■ WORK REQUIRED:
Which lines run from the line with "Image resolution: width=1002, height=2576." through the line with "[Go to item 4] (59, 329)" in the entries below? Print them exactly, both ends included, and nothing more.

■ SUPPLIED RECORDS:

════════════════════

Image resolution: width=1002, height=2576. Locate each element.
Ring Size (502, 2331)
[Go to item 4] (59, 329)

════════════════════

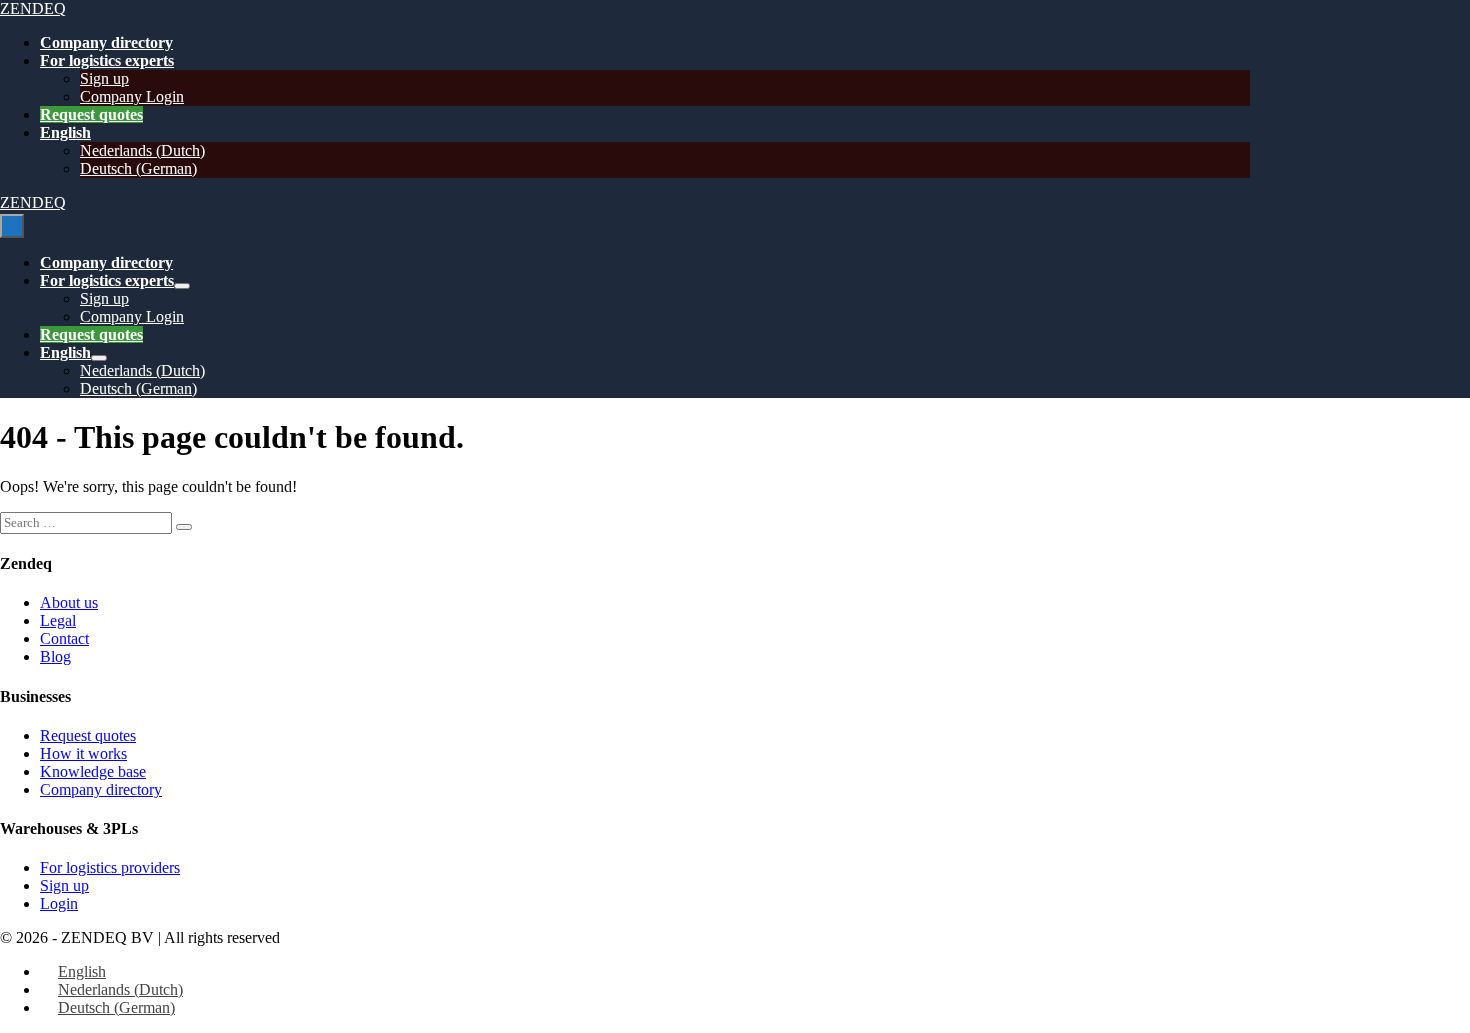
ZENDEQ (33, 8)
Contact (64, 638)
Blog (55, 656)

════════════════════

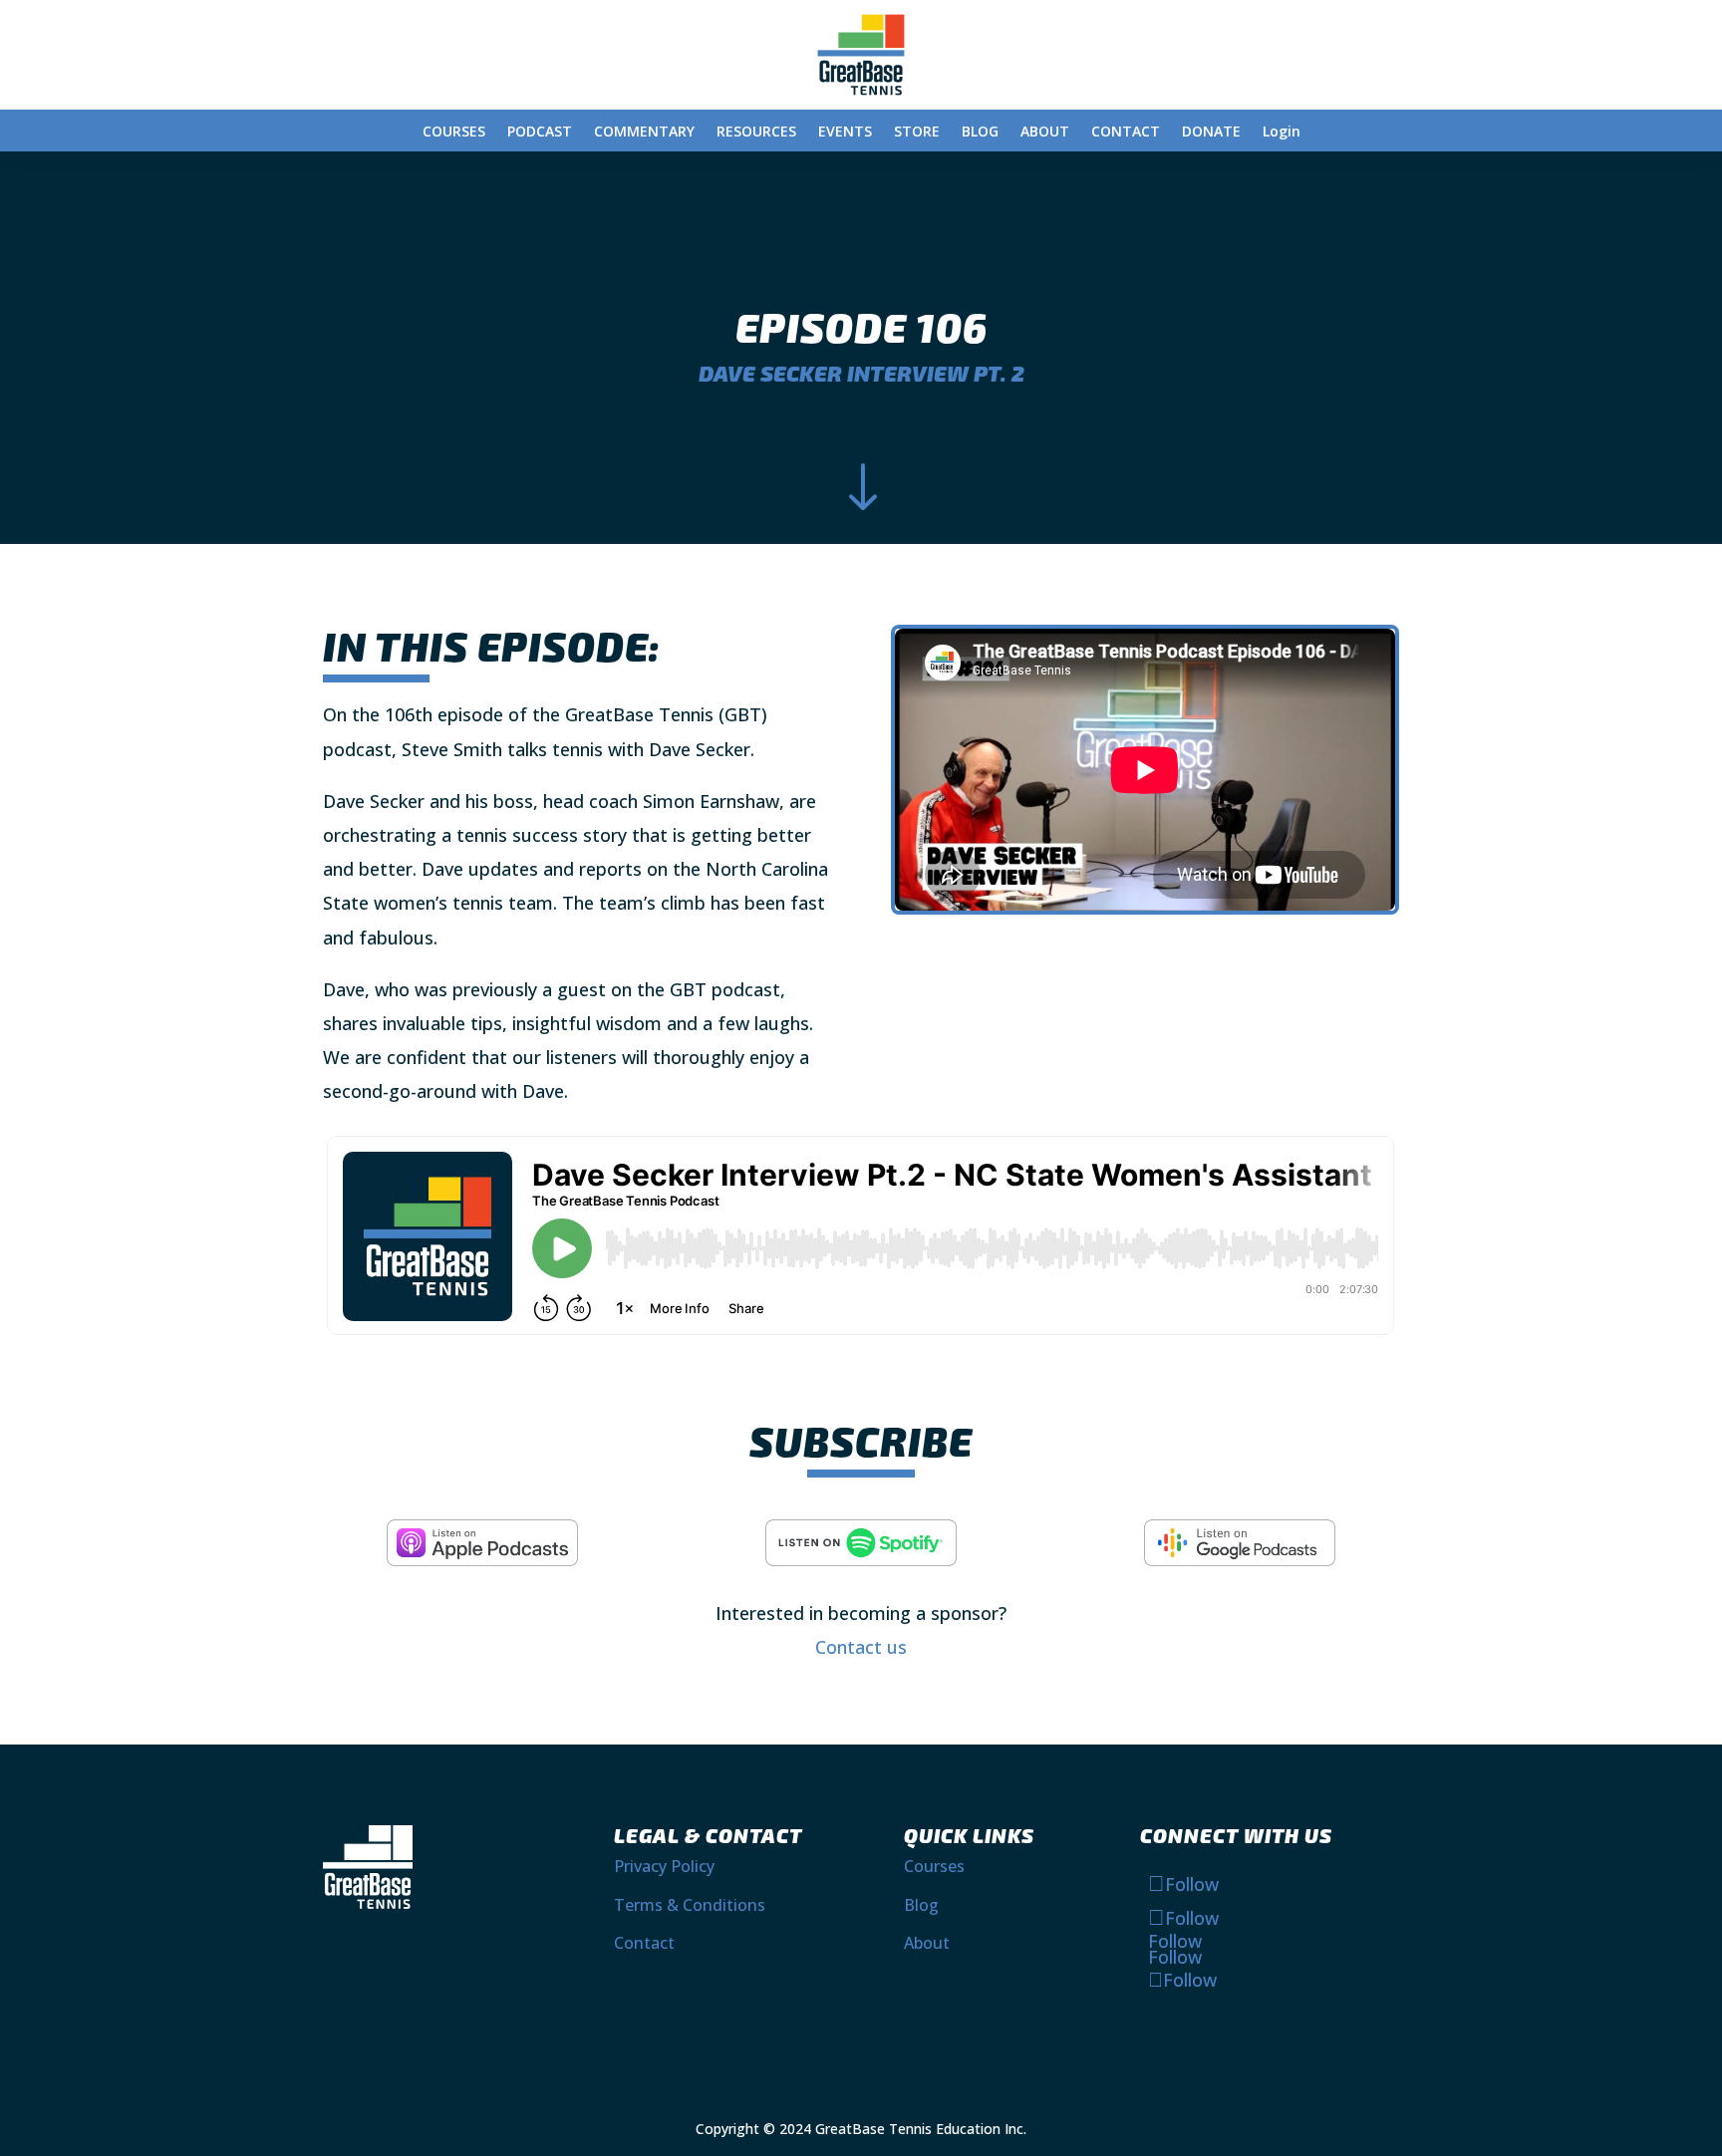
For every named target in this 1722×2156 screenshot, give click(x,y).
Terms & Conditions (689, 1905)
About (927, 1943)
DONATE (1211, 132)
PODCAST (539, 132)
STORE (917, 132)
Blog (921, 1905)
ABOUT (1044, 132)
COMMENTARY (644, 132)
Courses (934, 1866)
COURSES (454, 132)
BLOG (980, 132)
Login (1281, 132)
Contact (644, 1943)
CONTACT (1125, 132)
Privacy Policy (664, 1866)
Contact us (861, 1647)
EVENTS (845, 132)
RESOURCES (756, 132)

════════════════════

■ SOLUTION FOR THIS PROBLEM:
Image resolution: width=1002, height=2576. Locate each element.
Ring Size (502, 2331)
[Go to item 4] (59, 329)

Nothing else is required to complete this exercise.